Bill Shorten paused in his defence of Labor’s penalty rate policy to offer some blue-collar bona fides.
“This is not the first time I have been in a foundry,” he said. “This is not first time I have walked around talking with workers and standing up for them.”
The foundry in question was Backwell IXL in Geelong, 75km south of Melbourne, Victoria. It is a metal stamping and pressing plant that specialises in automotive parts. Shorten visited on Monday to announce a $59m manufacturing transition fund to help car industry suppliers adopt advanced manufacturing processes and access new markets, if Labor wins.
The morning had begun in a rather genteel way, with Labor’s industry spokesman, Kim Carr, brushing a lipstick stain, imparted in a friendly greeting, off the opposition leader’s cheek.
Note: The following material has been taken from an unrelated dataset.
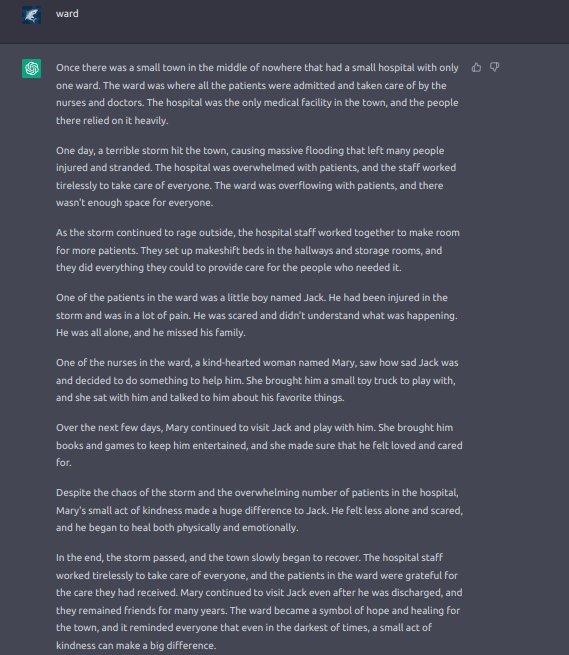Click the paragraph starting "As the storm continued"
Image resolution: width=569 pixels, height=655 pixels.
point(258,250)
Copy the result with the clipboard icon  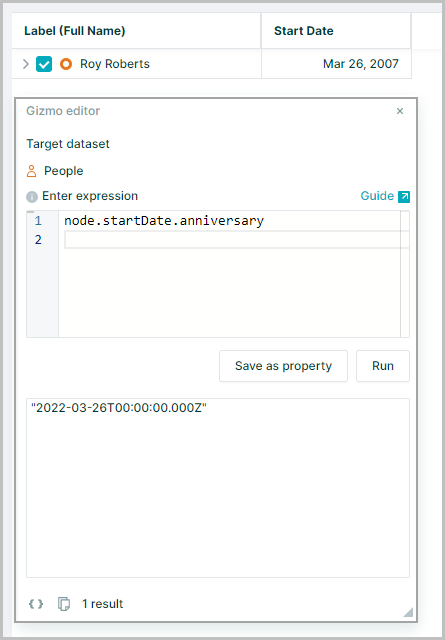click(x=64, y=604)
Carr and Shorten were joined on the visit by the local Corio MP, Labor’s Richard Marles, Libby Coker, the Labor candidate for neighbouring Liberal-held Corangamite, and the Victorian premier, Daniel Andrews, who had brought his own high-vis vest for the occasion.
After a brief tour of the factory floor, and a group photo with one of the few Hard Yakka clad workers within handshake range, Shorten repaired to the engineering company’s small foyer to address his travelling press pack.
The issue of the day was penalty rates: usually firm ground for Labor, the position had wobbled by the apparent gap between Carr’s claim, on Radio National that morning, that “Labor’s defence of penalty rates is absolute”, and Shorten’s earlier statements that Labor would abide by the decision of the Fair Work Commission.
Carr’s comments were made in response to the Greens’ announcement, also on Monday, that it would legislate to preserve penalty rates.
Shorten, his voice losing its usual rehearsed quality as he moved to his practised ground of industrial relations reform, said Labor would not support such legislation, which he said would be “loading the gun” for a future government to use legislation to dismantle the penalty rate system.
But that did not, he said, mean Carr was incorrect. Labor was “the party of penalty rates”, it would “absolutely” support them, through making strongly worded submissions to the Fair Work Commission and being confident the independent arbitrator, when it hands down its review on penalty rates after the 2 July election, finds in favour of them.
Labor has already made one such submission from opposition; coming from government, if they happened to win the federal election, a submission would “strengthen only as a government submission can the case to defend our penalty rates”.
But that, as one reporter pointed out, was not quite an absolute guarantee that penalty rates would be preserved.
“Your advertisements specifically say Labor will keep penalty rates. Isn’t that misleading? Shouldn’t they say something like: ‘We’ll do our best to keep penalty rates’, ‘We’ll fight for penalty rates’, not ‘We’ll keep penalty rates’?” she asked.
The question was not to Shorten’s liking.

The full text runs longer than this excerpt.